As we have discussed in the present article, the history of synthetic biology is rooted in the quest of producing artificial life, a common leitmotif of many cultures at all times. And this subject has always been –and still is– of the highest interest for the public. In the last century and, in particular, in the last two decades, scientific discoveries dealing with the manipulation of the living have had a constant, although at least partially unconscious, crosstalk of information between practitioners and the public, which has mainly taken place in the form of headlines, metaphors, images or very simple “informational pills” (almost always either false or largely inexact such as “artificial life has been created”). In this crosstalk, the responsibility of scientists towards the public is obvious, but their sensitivity to the feedback they perceive from society cannot be ignored either, and some historical cases, as Loeb’s and Stanley’s relationship with social media, eloquently illustrate such feedback. The intrinsic socio-cultural differences between scientists/engineers and the rest of the society cannot be erased, but the extreme simplification merged with hype of some statements does not contribute towards a transparent communication channel. Instead, a co-creation scenario would be very desirable, in which decisions on at least the final goals as well as technical red lights of bioengineering were agreed by all relevant stakeholders. In other words, rather than a crosstalk based on press releases and headlines, co-development of goals and tools (including metaphors) should be at least considered.
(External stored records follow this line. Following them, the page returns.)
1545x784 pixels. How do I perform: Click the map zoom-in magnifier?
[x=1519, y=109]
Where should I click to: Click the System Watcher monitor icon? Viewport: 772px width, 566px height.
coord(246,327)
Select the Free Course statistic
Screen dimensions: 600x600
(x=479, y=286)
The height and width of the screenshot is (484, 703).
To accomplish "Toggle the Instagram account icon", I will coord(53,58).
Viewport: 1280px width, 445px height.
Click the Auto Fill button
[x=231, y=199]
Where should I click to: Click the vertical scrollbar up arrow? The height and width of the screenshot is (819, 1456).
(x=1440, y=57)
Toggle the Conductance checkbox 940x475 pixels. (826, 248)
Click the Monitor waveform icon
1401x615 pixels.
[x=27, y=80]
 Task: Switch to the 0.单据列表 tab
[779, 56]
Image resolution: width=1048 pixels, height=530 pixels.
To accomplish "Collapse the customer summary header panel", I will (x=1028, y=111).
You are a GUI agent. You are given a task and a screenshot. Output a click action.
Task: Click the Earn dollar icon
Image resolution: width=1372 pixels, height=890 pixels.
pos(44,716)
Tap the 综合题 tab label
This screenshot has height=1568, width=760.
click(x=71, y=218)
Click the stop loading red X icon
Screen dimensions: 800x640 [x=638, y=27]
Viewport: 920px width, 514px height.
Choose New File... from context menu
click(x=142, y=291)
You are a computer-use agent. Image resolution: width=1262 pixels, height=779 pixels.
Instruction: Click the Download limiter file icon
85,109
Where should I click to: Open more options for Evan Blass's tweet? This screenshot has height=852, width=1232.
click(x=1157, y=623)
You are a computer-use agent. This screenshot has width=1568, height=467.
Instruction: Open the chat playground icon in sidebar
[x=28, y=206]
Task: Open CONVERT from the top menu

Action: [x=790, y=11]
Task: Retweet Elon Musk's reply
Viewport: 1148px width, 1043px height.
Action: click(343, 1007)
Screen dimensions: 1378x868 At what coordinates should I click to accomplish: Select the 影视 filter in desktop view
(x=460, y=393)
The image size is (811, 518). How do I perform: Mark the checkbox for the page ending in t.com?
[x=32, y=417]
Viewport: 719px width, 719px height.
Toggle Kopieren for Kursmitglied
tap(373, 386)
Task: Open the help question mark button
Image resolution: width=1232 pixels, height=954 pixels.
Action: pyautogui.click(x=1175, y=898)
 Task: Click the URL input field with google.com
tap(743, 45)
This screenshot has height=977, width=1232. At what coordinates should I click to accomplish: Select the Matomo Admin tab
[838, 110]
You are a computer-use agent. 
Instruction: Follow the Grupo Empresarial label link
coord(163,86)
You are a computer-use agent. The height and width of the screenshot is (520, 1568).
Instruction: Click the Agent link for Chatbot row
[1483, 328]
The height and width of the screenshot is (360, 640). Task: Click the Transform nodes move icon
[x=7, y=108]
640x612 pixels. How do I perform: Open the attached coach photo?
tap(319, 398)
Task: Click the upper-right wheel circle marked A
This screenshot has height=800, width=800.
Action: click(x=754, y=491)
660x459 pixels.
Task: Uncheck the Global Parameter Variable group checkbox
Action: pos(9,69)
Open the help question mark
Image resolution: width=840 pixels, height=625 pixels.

The development of a co-creation scenario in synthetic biology is a particularly challenging issue. It has previously been reported how semantic issues affect public perception of new technologies, the reaction being very different toward terms such as “GMOs” versus “Genetic Engineering”, for example (Verseux et al. 2016). Likewise, synthetic biologists are not necessarily good at estimating the knowledge of non-biologists (Verseux et al. 2016). These two issues may obviously distort communication and, combined with the abuse of metaphors described above, may certainly difficult the development of a fruitful co-creation scenario. In fact, the broadly acknowledged demand of a responsible research and innovation RRI-based integration of a broad range of social actors, including synthetic biology practitioners and social science and humanities scholars, has been proposed to require to move out from the “comfort zone” of the actors involved and to be developed based on an empiric approach (Delgado and Åm 2018; Delgado and Åm, 2018).

As a conclusion, the authors cannot resist the temptation of contributing to the challenging debate on the communication in synthetic biology by proposing a metaphor. A communication event resembles a call, in the sense of a shout. The sound can be sent back by obstacles and be received modified or distorted. On many occasions, it can also be received with different intensities and distortions. The dialogue between practitioners of synthetic biology and the public is thus not a frank and direct translation, but much like one in which actors are distant, and reach each other with echoes, a distortion of the own and others’ past statements. Those resonances are not under control of the emitters any more but determine the current perception as well as the fate of synthetic biology.